Great botanical gardens usually have great herbaria and great libraries. This is true of the Royal Botanic Gardens, Kew, New York Botanical Garden (NYBG), Royal Botanic Gardens, Melbourne, and many others. From the very beginning, specimens have been supported by text; an unlabeled specimen is virtually useless. But as botany developed, sources such as Fuchs were cited as ways to link name and plant description. Books became vital references, and needed to be close at hand. The fact that the Pisa garden was attached to a university is also important. This was an institution where knowledge was passed on and generated, with specimens playing a role in both endeavors. In my next post, I’ll discuss the relationship between herbaria and education, but for now, I’ll continue with the botanic garden thread.
Many of the major botanic gardens are so large that their functions are segregated into different departments, with a library director and a herbarium director being separate functions, though there is close collaboration especially because they are often housed in the same or adjacent buildings. This is true in New York, Missouri, Kew, and Melbourne. It is a wonderful luxury to be able to go just a few steps to check a reference or to find an illustration, either in a book or in botanical art collection also housed in these libraries. The Royal Botanic Garden Edinburgh and Kew have huge collections of illustrations done by native Indian artists under the direction of botanists and physicians working for the East India Company. Such art was considered so important to systematics that these sheets were stored with the specimens. This situation is changing, and the art has been moved to the libraries, cross-referenced with the plant name and that of the artist.
But in botanical gardens, it’s the relationship between the living and preserved collections that seems to me to be most important, and in some cases closely tied to national identity. I felt this most keenly in Australia, where digitization of the national herbarium collections was first focused on Australian plants, where efforts to prevent the spread of invasive species are particularly rigorous, and where botanical artists often focus on native plants. Celia Rosser did magnificent watercolors of all the species of the quintessentially Australian genus, Banksia; vouchers made from the specimens she used are housed in several of the country’s national herbaria. There is also a sense of local pride when a garden manages to bring a particularly fussy plant into flower. Right now, corpse flowers (Amorphophallus titanum) seem to be all the rage because of their size and the awful odor the bloom exudes. Making specimens is difficult because of the flower’s size and bulk. Daniel Atha at NYBG did such a good job that the multiple sheets he created were used in an exhibit on the herbarium. More importantly, NYBG keeps a significant collection of specimens recording the cultivated plants growing in the garden, not just the celebrities.

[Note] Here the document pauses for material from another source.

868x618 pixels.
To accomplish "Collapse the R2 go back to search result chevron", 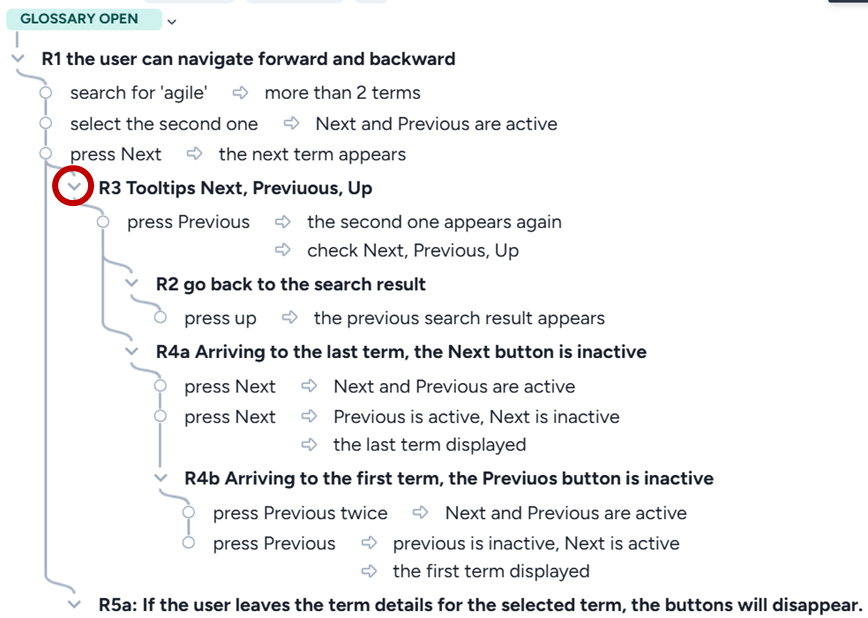I will point(132,285).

Unfortunately, I am going to end on a sour note. NYBG’s sister garden, the Brooklyn Botanic Garden, was also linked to a magnificent library and herbarium, all three founded at the beginning of the 20th century. However, in 2013 the garden’s director summarily closed the herbarium and downsized the library’s footprint at the same time. The collection’s 300,000 specimens are now on “temporary” loan to NYBG, the library is still trying to wrestle with its lack of space, and the active environmental community in Brooklyn is left without an important resource. The links that were forged in the 16th century by Ghini and his fellow botanists have been severed. The only consolation is that these connections remain strong at many other institutions.
Note: I would like to thank all the people at the institutions I’ve visited for sharing their expertise with me.